- _What you need to do_:
Please count the lines in the items below that contain the word "agent" and give only the number.

[Items from a pointing dataset]
§ §
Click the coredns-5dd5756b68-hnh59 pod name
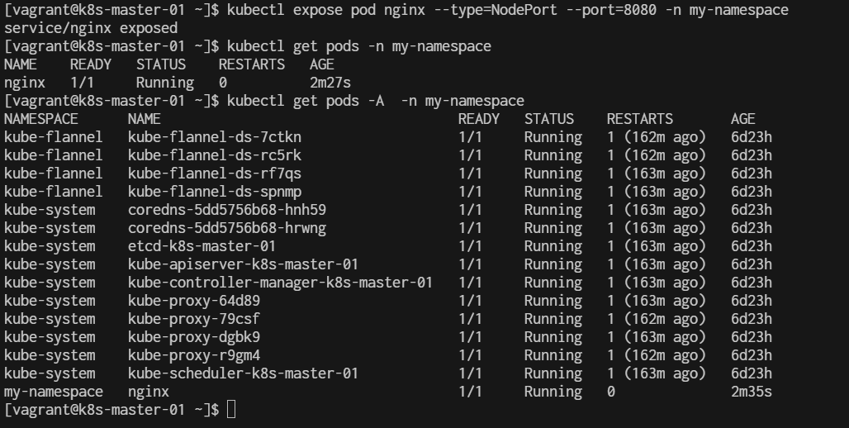The width and height of the screenshot is (849, 428). (227, 210)
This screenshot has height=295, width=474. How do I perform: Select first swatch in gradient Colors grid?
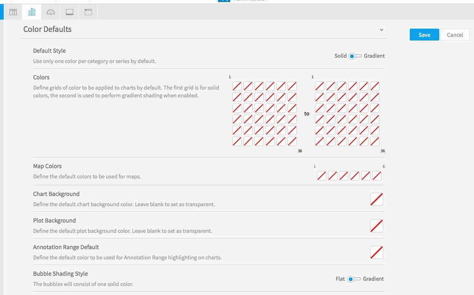(319, 86)
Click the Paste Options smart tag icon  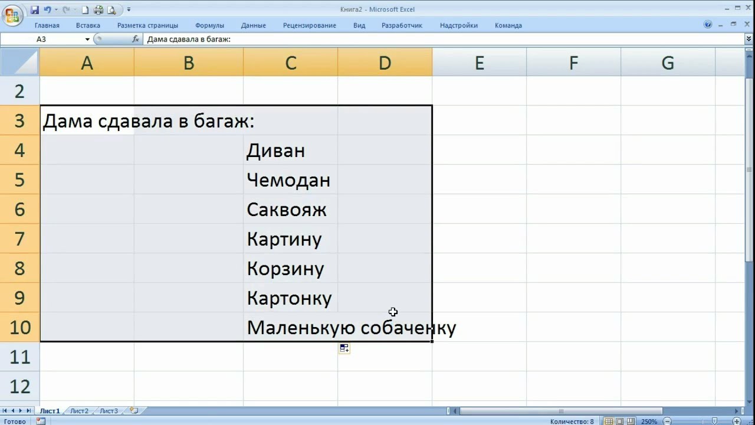coord(344,349)
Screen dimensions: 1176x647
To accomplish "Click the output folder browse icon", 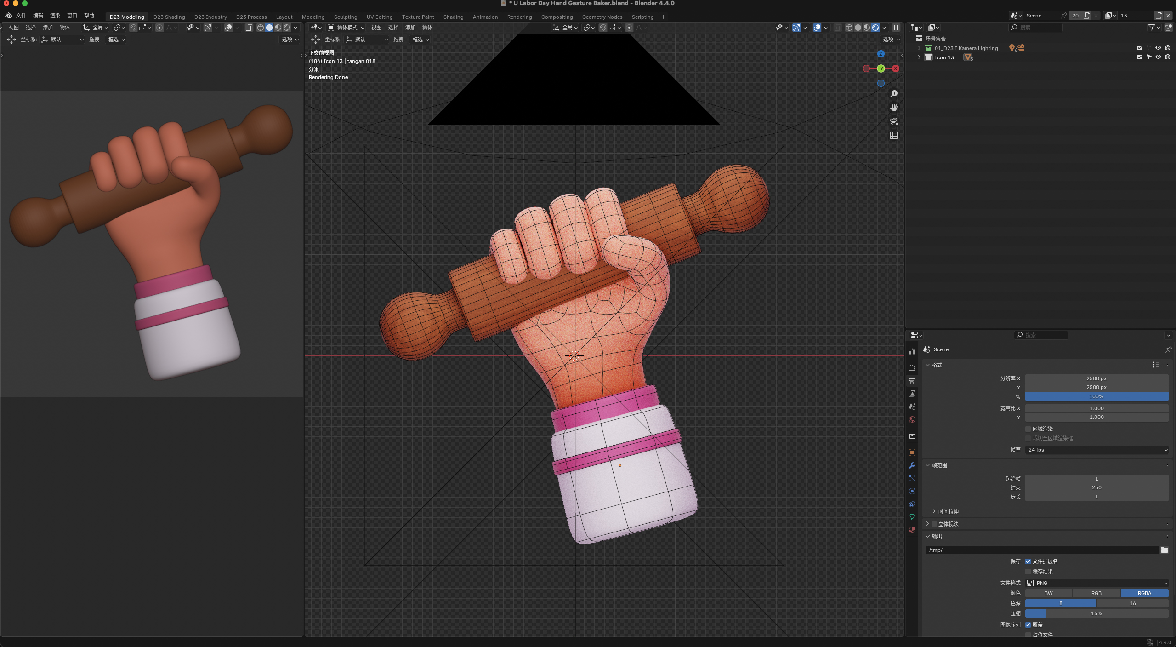I will pyautogui.click(x=1164, y=550).
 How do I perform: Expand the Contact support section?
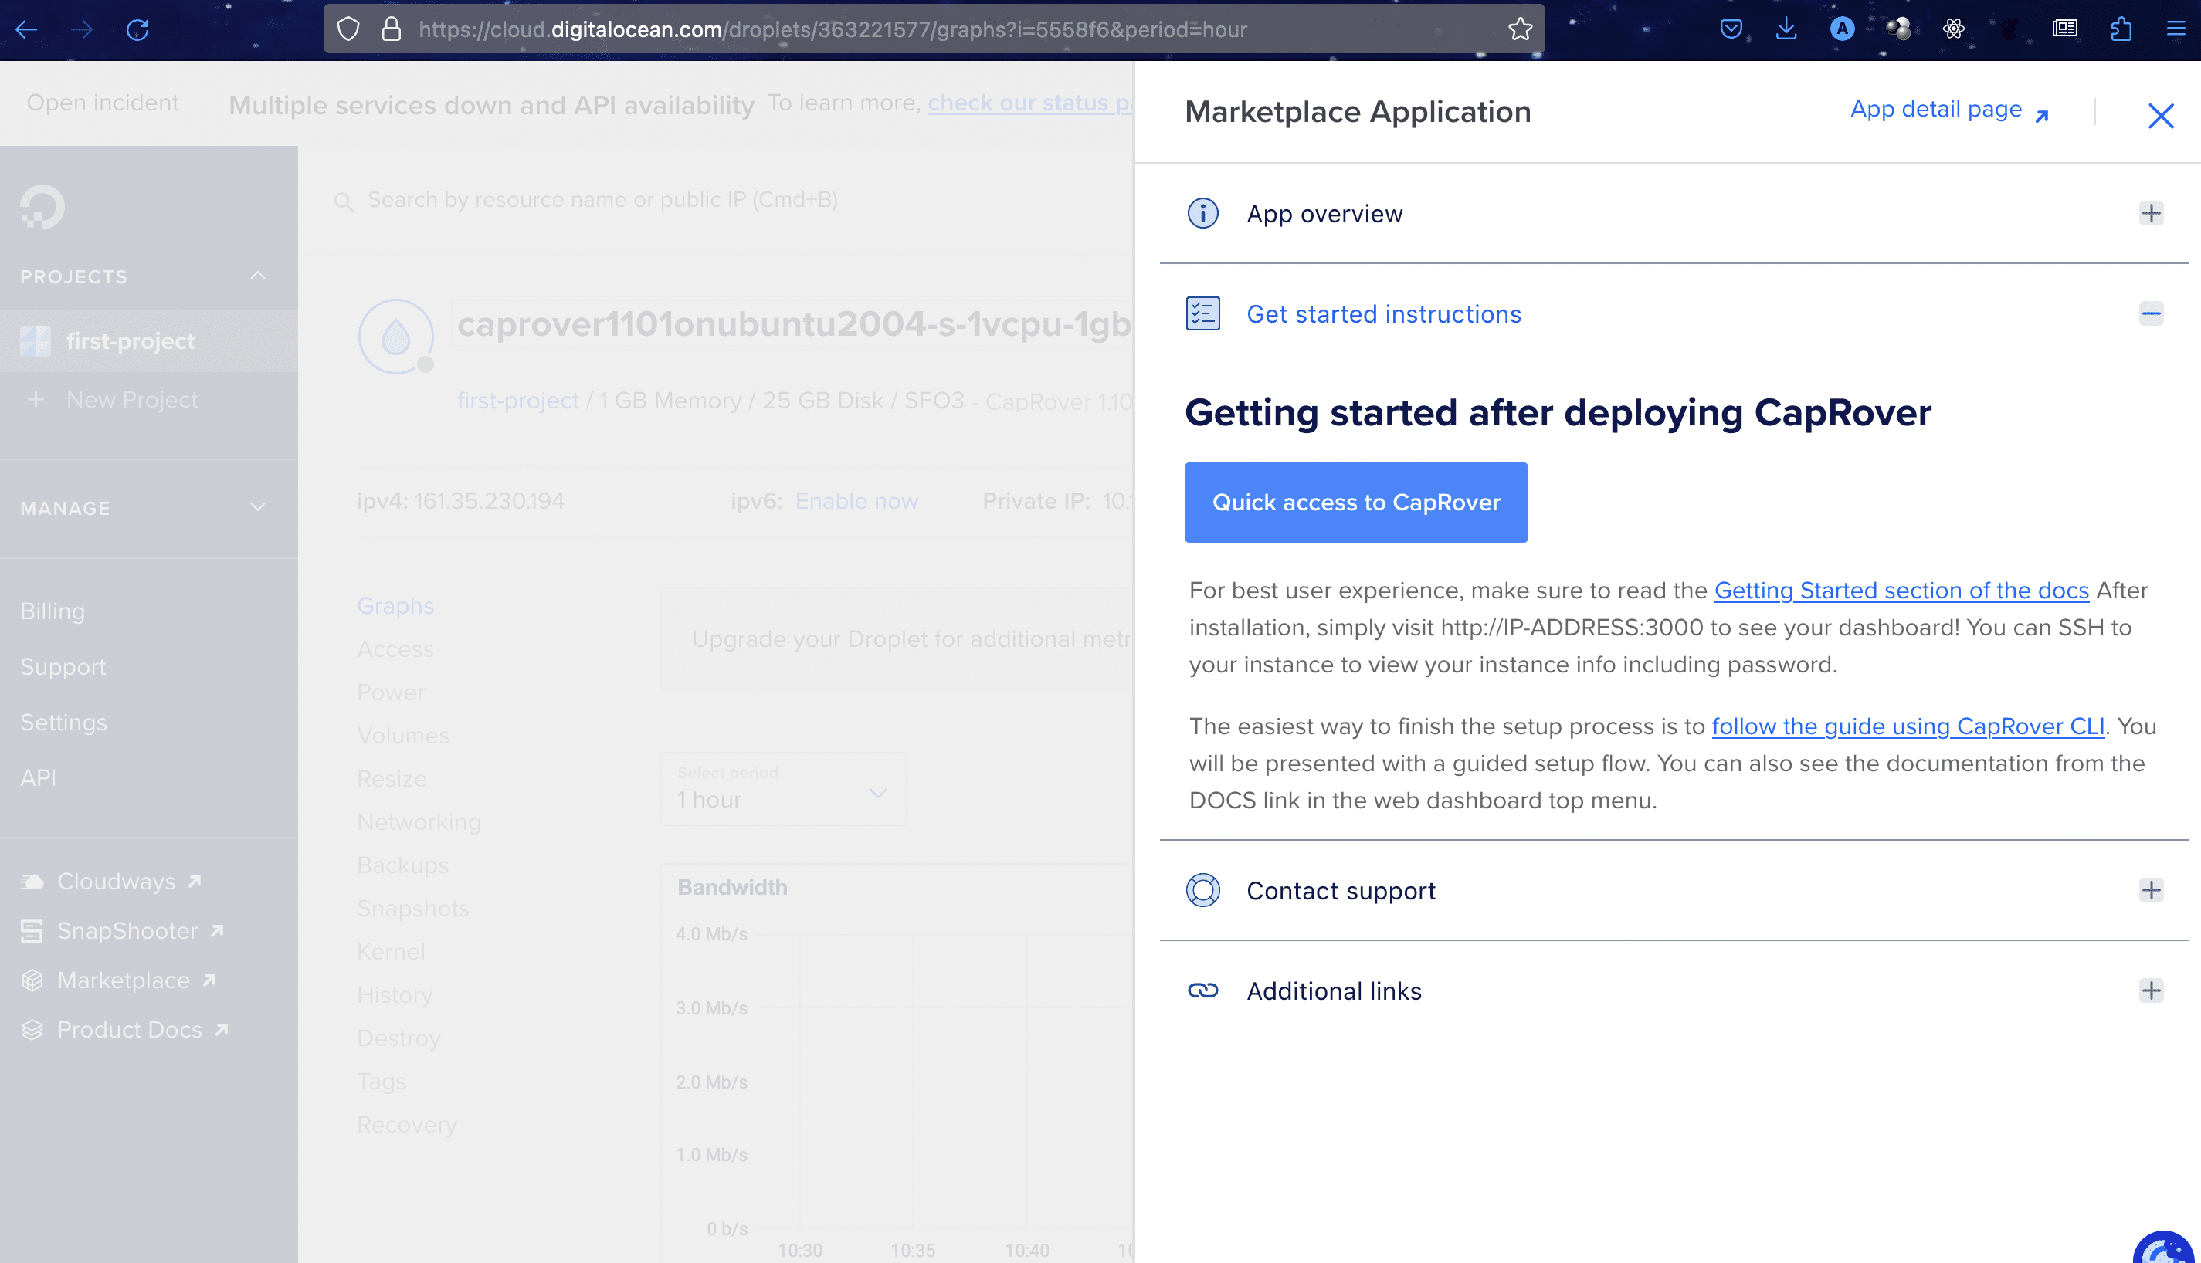(x=2151, y=891)
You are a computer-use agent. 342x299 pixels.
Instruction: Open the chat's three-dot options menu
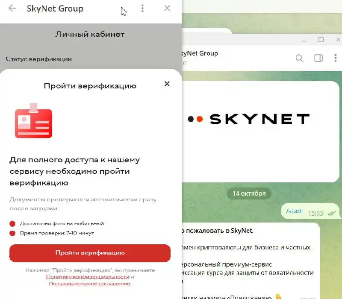point(336,58)
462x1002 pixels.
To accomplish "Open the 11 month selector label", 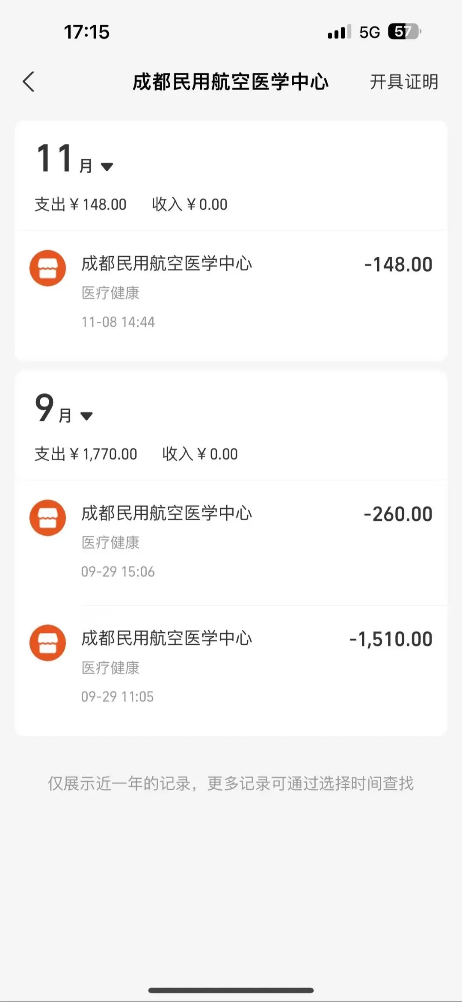I will 65,158.
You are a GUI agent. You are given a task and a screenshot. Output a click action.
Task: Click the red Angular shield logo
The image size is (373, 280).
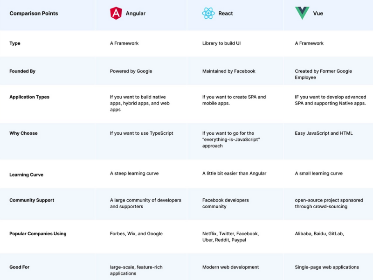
§ §
- _Correct output_:
2